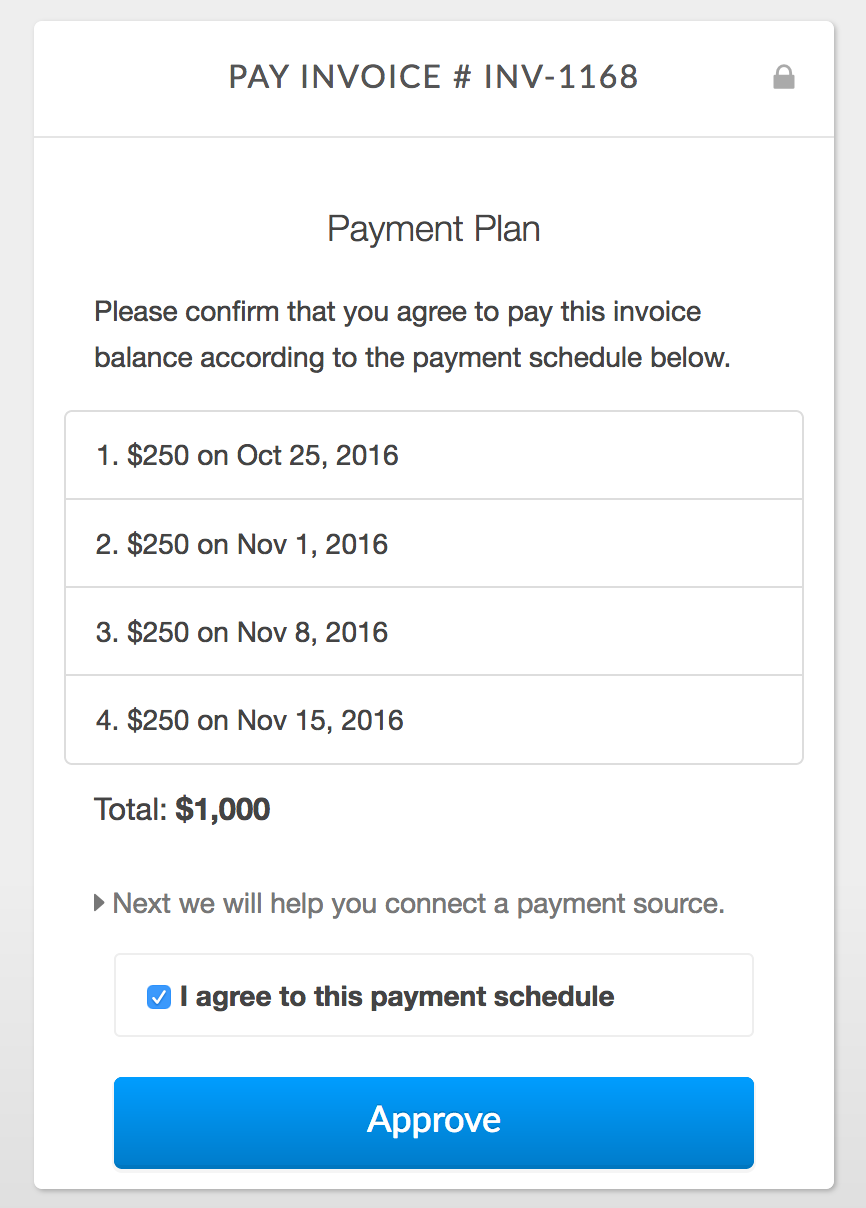Click 'Next we will help you connect' text
The width and height of the screenshot is (866, 1208).
coord(311,904)
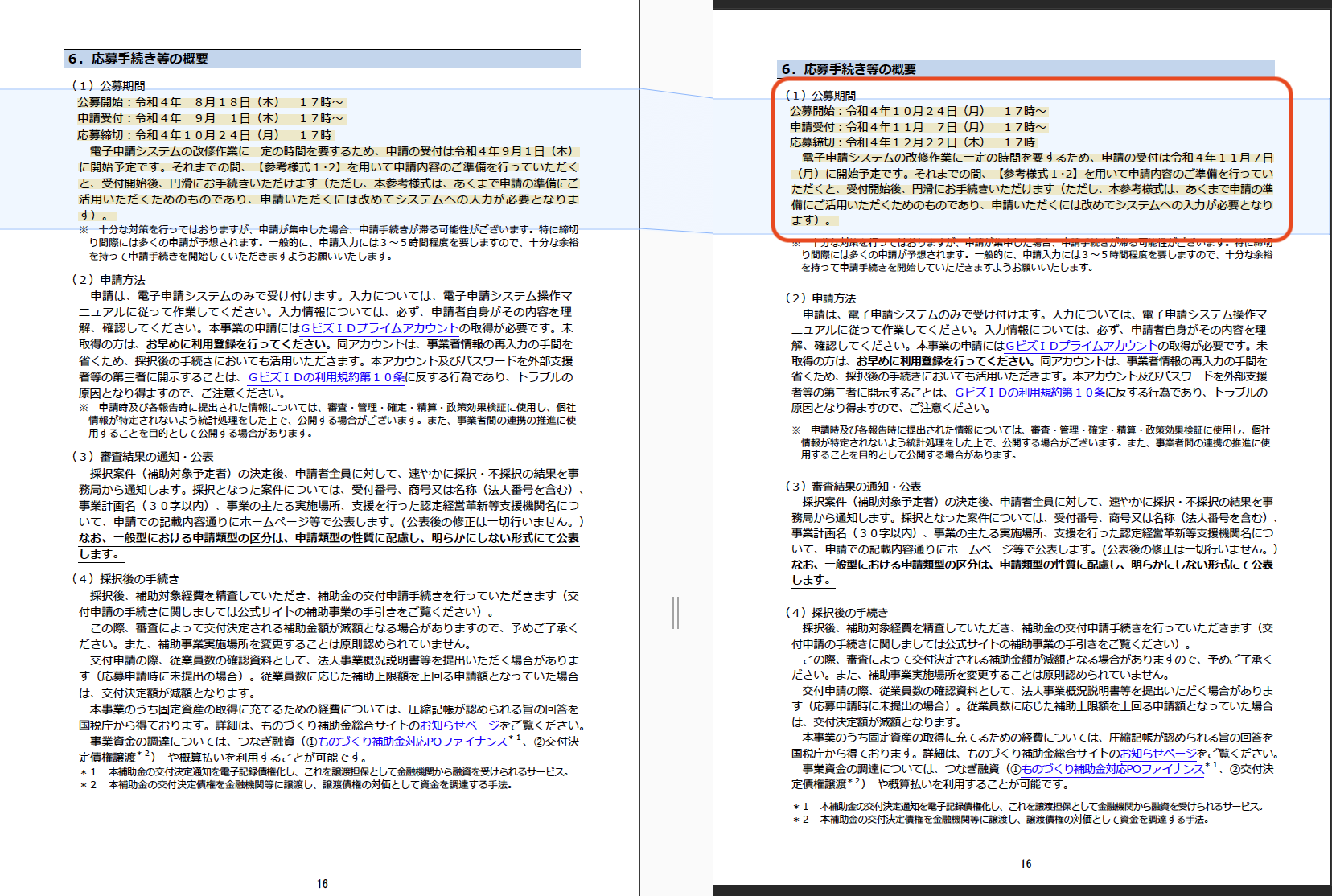Click the (2)申請方法 subheading in left page
Screen dimensions: 1332x896
109,280
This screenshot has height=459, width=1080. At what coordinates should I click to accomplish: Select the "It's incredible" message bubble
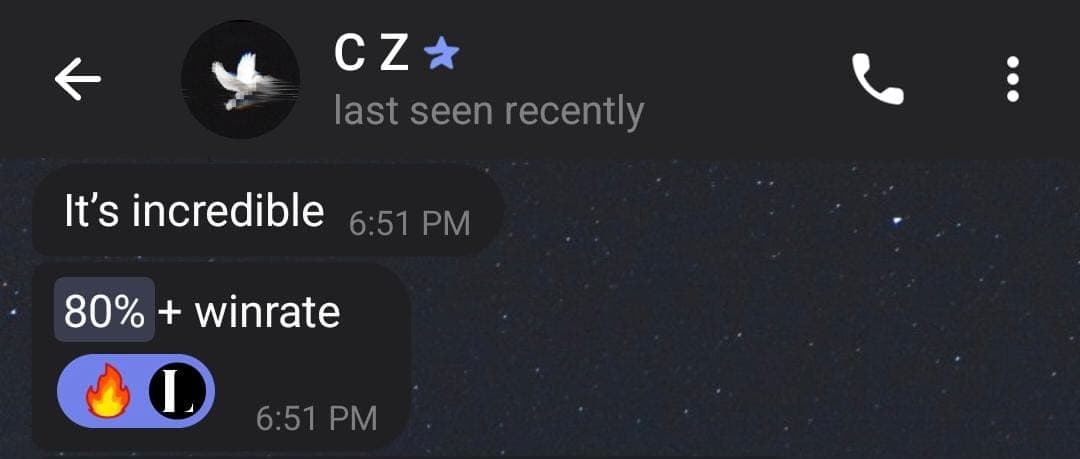coord(269,210)
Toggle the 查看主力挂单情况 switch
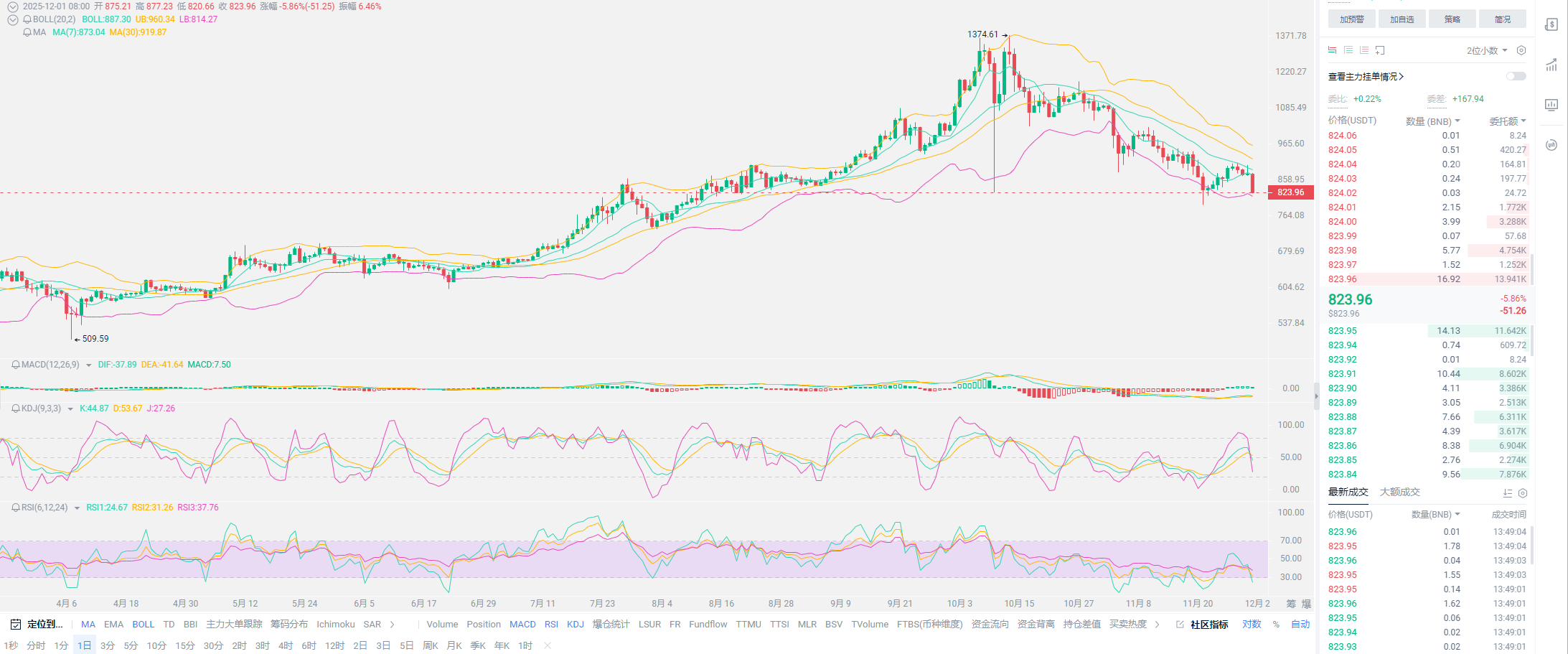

-*-

- **What this task involves**
Could you copy exactly, and with no pictures, the lines above from the one containing "This screenshot has" through the last line, both included?

- **Reply**
This screenshot has height=459, width=1080. At what coordinates should I click to accomplish: Select the "It's incredible" message bubble
coord(269,210)
Toggle the 查看主力挂单情况 switch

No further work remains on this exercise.